5.2.4. Combining Network Resource Partition Modes
It is possible to employ a combination of the NRP modes that were
discussed in Section 4 to realize a network slice. For example, data
and control plane NRP modes can be employed in parts of a network,
while control plane NRP mode can be employed in the other parts of
the network. The path selection, in such case, can take into account
the NRP available network resources. The FAS carried within packets
allow transit nodes to enforce the corresponding NRP-PHB on the parts
of the network that apply the data plane NRP mode. The FAS can be
maintained while traffic traverses nodes that do not enforce data
plane NRP mode, and so slice PHB enforcement can resume once traffic
traverses capable nodes.
Saad, et al. Expires 5 November 2022 [Page 22]
Internet-Draft IP/MPLS Network Slicing May 2022
6. Mapping Traffic on Slice-Flow Aggregates
The usual techniques to steer traffic onto paths can be applicable
when steering traffic over paths established for a specific Slice-
Flow Aggregate.
For example, one or more (layer-2 or layer-3) VPN services can be
directly mapped to paths established for a Slice-Flow Aggregate.
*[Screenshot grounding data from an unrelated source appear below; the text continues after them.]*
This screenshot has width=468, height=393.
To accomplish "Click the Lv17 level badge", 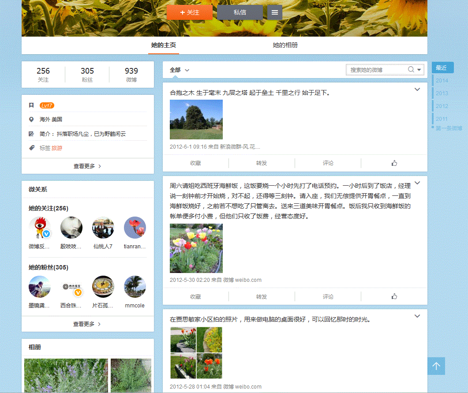I will click(47, 105).
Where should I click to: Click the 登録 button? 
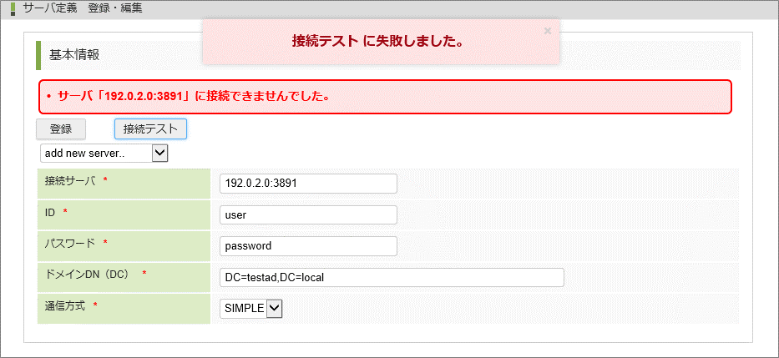click(61, 129)
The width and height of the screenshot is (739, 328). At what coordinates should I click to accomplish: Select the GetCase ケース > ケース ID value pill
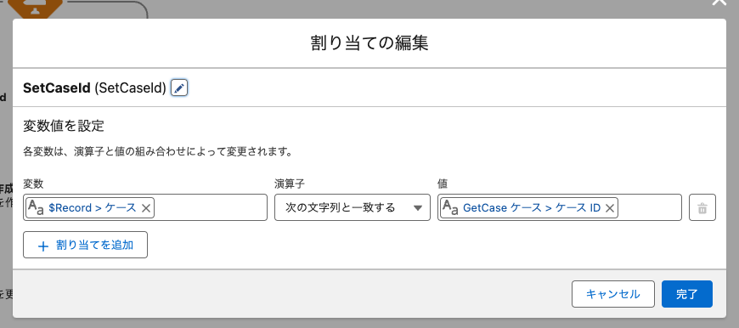[529, 208]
In
this case, the per Virtual Routing and Forwarding (VRF) instance
traffic that arrives on the Provider Edge (PE) router over external
interfaces can be directly mapped to a specific Slice-Flow Aggregate
path. External interfaces can be further partitioned (e.g., using
VLANs) to allow mapping one or more VLANs to specific Slice-Flow
Aggregate paths.
Another option is steer traffic to specific destinations directly
over multiple slice policies. This allows traffic arriving on any
external interface and targeted to such destinations to be directly
steered over the slice paths.
A third option that can also be used is to utilize a data plane
firewall filter or classifier to enable matching of several fields in
the incoming packets to decide whether the packet belongs to a
specific Slice-Flow Aggregate. This option allows for applying a
rich set of rules to identify specific packets to be mapped to a
Slice-Flow Aggregate. However, it requires data plane network
resources to be able to perform the additional checks in hardware.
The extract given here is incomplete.